“BENUE BLEEDS, GOVERNMENT CAMPAIGNS: FAROTIMI DEMANDS JUSTICE FOR THE DEAD”
Legal practitioner and outspoken activist, Dele Farotimi, has taken a bold swipe at the Nigerian government, accusing it of enabling a silent genocide through willful inaction and insensitivity.
Speaking during a Thursday appearance on Channels Television, Farotimi described the administration’s response to recent mass killings as disgraceful and deeply disconnected from the pain of ordinary Nigerians.
In a scathing rebuke, he faulted the president for turning what should have been a solemn visit to a grief-stricken state into what he called a political showcase.
“The very least a leader owes a grieving people is empathy. But instead, what we witnessed was a tragic display of tone-deaf politicking—almost like a rehearsal for the campaign trail,” Farotimi said.
He went on to question the very foundation of the state’s legitimacy.
“At its core, any form of government—be it democratic or dictatorial—exists primarily to protect the lives and belongings of its people.
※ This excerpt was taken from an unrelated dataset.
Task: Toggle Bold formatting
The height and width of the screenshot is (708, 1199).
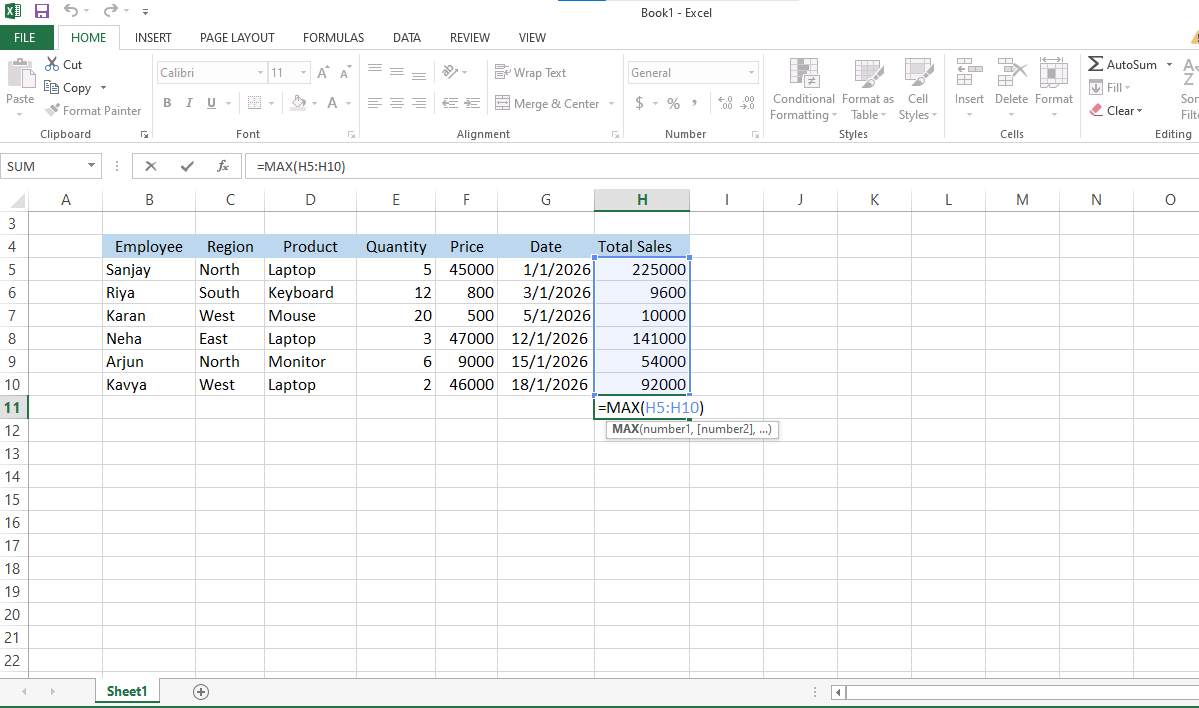Action: 167,103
When a government fails at that, it loses its moral right to govern,” he asserted.
Farotimi bemoaned the chilling normalisation of bloodshed across the country, warning that Nigerians are slowly losing the capacity to feel outrage.
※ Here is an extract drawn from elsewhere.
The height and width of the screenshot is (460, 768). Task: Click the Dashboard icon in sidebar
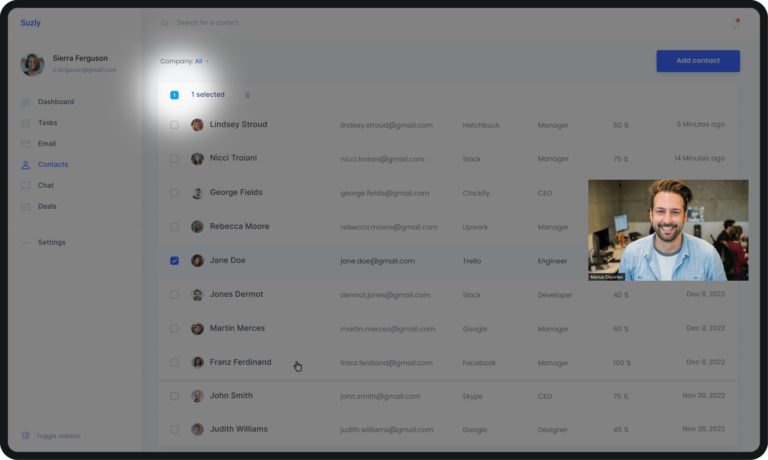[26, 102]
“We’ve become heartbreakingly numb. Two hundred souls were butchered, and yet the Commander-in-Chief stood in Benue, addressing the nation like it was a campaign crowd. This is not just neglect—it’s an insult,” he lamented.
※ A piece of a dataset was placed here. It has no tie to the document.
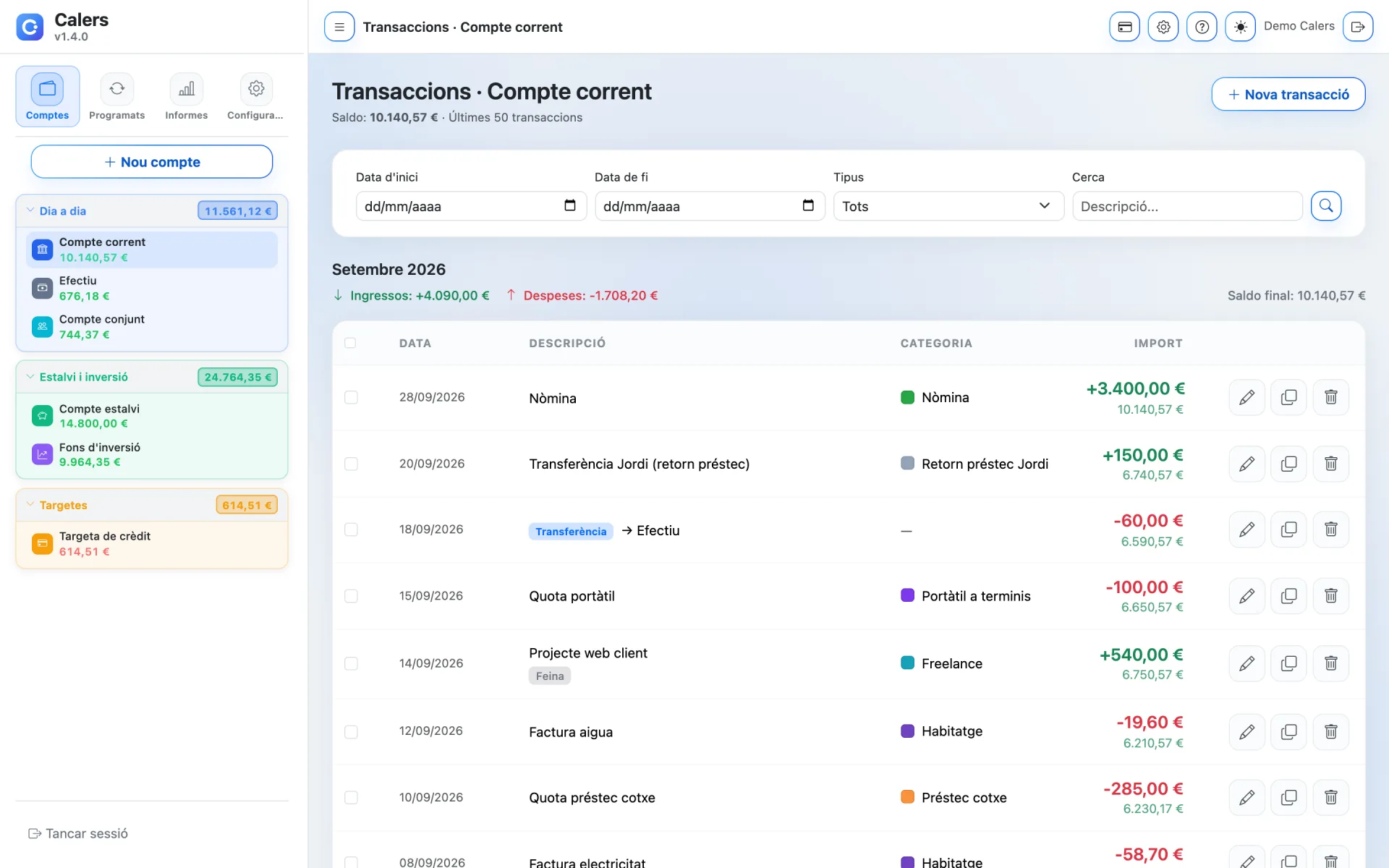Image resolution: width=1389 pixels, height=868 pixels.
Task: Toggle the light/dark theme sun icon
Action: pos(1240,27)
He issued a stern call for the ruling APC to abandon what he described as its habitual silence and complicity, urging the party to genuinely rise to its constitutional responsibility.
“This is not conjecture anymore. The complicity of this regime is glaring. If there’s any conscience left, it should abandon these sins and begin to truly defend Nigerian lives,” Farotimi declared.
In an even more startling allegation, he claimed that security agencies are fully aware of terrorist encampments operating with impunity in Benue, Plateau, and Nasarawa—but have deliberately turned a blind eye.
“They know where the killers hide. They know. But the silence is deafening. The inaction is criminal,” he concluded.